En ese preciso momento, las reflexiones de Zurita se vieron interrumpidas por el sonido de la trompa, salido inesperadamente de allende la roca.

Cual tremenda tronada, el sonido dejó atónita a la marinería del «Medusa». El murmullo cesó de inmediato, los rostros palidecieron. Aquellos hombres miraban, con supersticioso pavor, hacia donde se había sentido el trompetazo.

Cerca del peñasco retozaba a flor de agua un cardumen de delfines. Uno de ellos se separó de los demás, dio un fuerte resoplido — cual si respondiera a la señal de la trompeta —, se dirigió veloz hacia la roca y desapareció tras los peñascos. Transcurrieron varios instantes de angustiosa espera. De súbito, desde la cubierta de la goleta vieron cómo por detrás del peñasco apareció el delfín. Sobre su lomo iba a horcajadas, como en brioso corcel, un extraño ser: el «demonio» recién descrito por el buzo. El monstruo tenía cuerpo de hombre, enormes ojos — semejantes a antiguos relojes de bolsillo —, que relucían bajo los rayos solares cual faros de automóvil; la piel era de delicado azul plateado, las manos, como las de las ranas: color verde oscuro, largos dedos y membranas entre ellos. De la rodilla para abajo las piernas iban hundidas en el agua, por lo que resultaba imposible apreciar si terminaban en forma de cola, o eran como las humanas.
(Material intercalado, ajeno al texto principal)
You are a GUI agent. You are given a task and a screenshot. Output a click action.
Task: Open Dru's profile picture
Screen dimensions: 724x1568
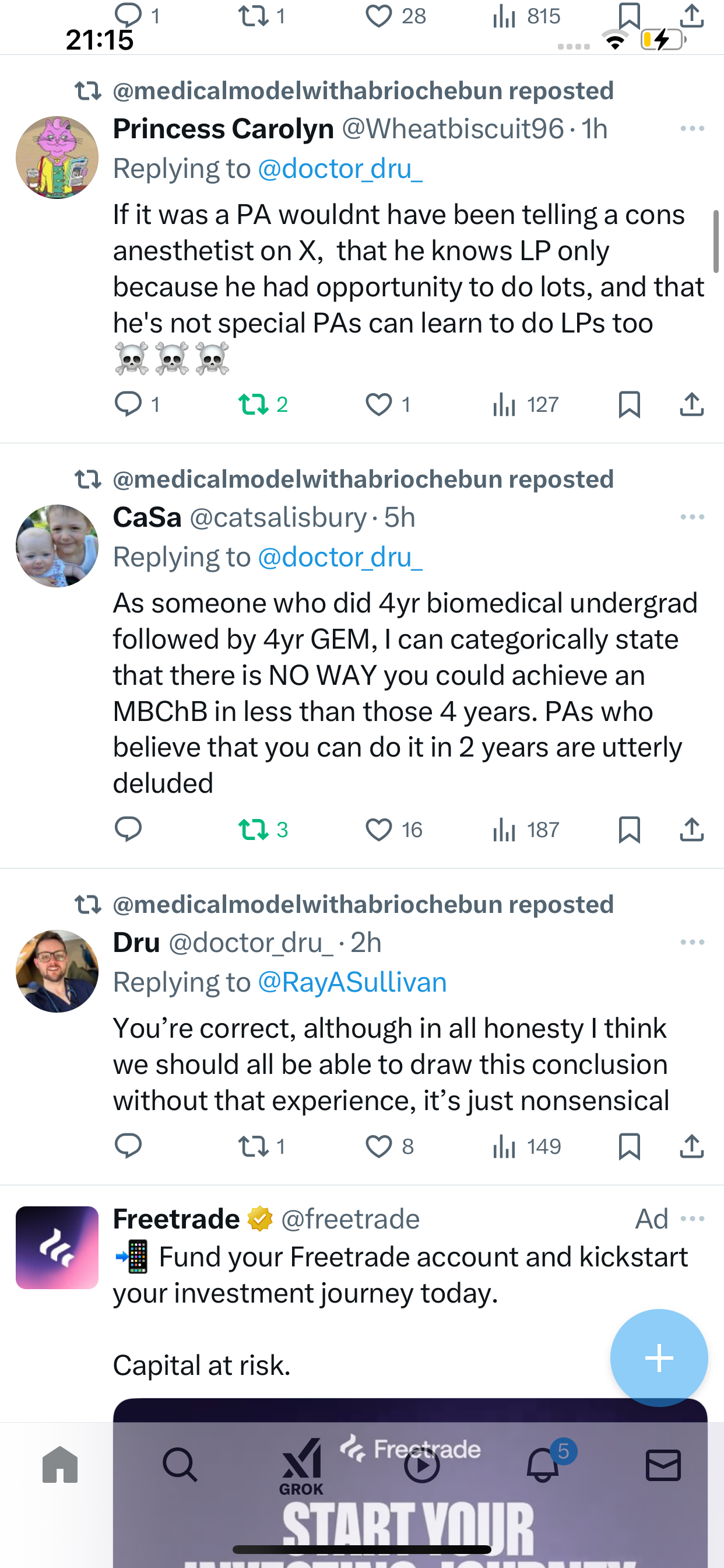tap(57, 971)
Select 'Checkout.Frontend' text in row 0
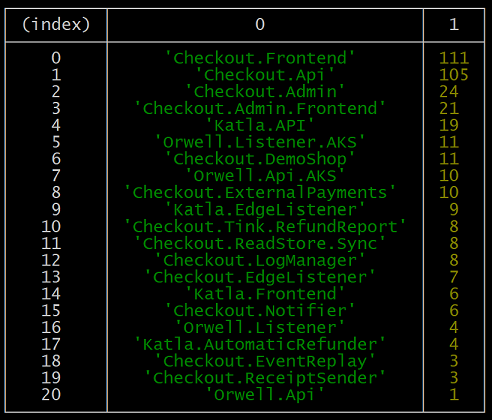This screenshot has width=492, height=420. tap(260, 58)
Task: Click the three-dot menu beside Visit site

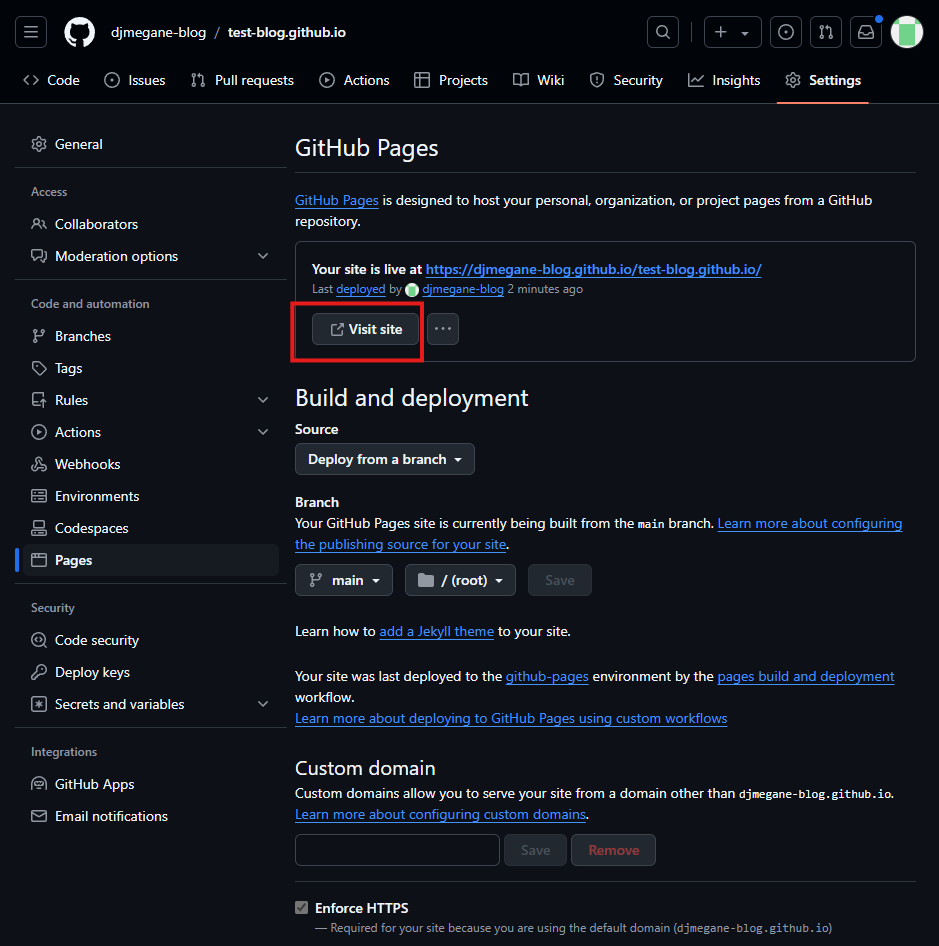Action: pyautogui.click(x=443, y=329)
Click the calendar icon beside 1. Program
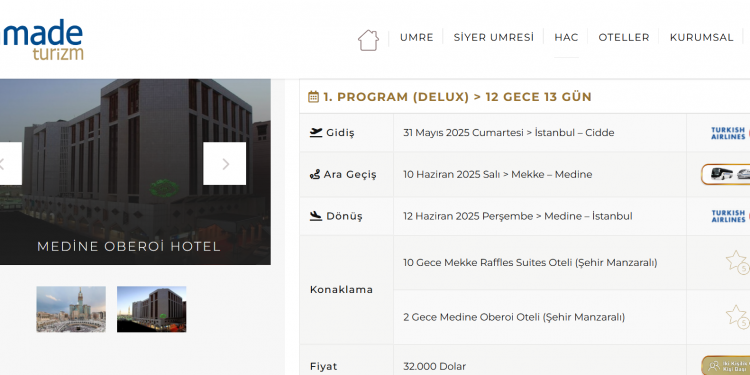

Aquel extraño ser sostenía en la mano una larga caracola que hizo sonar de nuevo a modo de trompa, soltó una alegre carcajada como cualquier humano, y gritó de súbito en castellano puro: «¡Apúrate, Leading, adelante!» Golpeó cariñosamente con su mano de rana el brillante lomo del cetáceo y le espoleó, golpeándole los costados con las piernas. El delfín, cual buen corcel, aceleró la marcha.

A los pescadores se les escapó un grito.

El insólito jinete se volvió, y al ver a la gente se deslizó como una lagartija del delfín, ocultándose tras el cuerpo de éste. Sólo se vio una mano verde que asomó por encima del lomo y golpeó al animal. El delfín, obediente, se sumergió junto con el monstruo.

La extraña pareja describió un semicírculo bajo el agua y desapareció tras un arrecife…

El insólito espectáculo no duró más de un minuto, pero los espectadores tardaron en recuperarse del asombro.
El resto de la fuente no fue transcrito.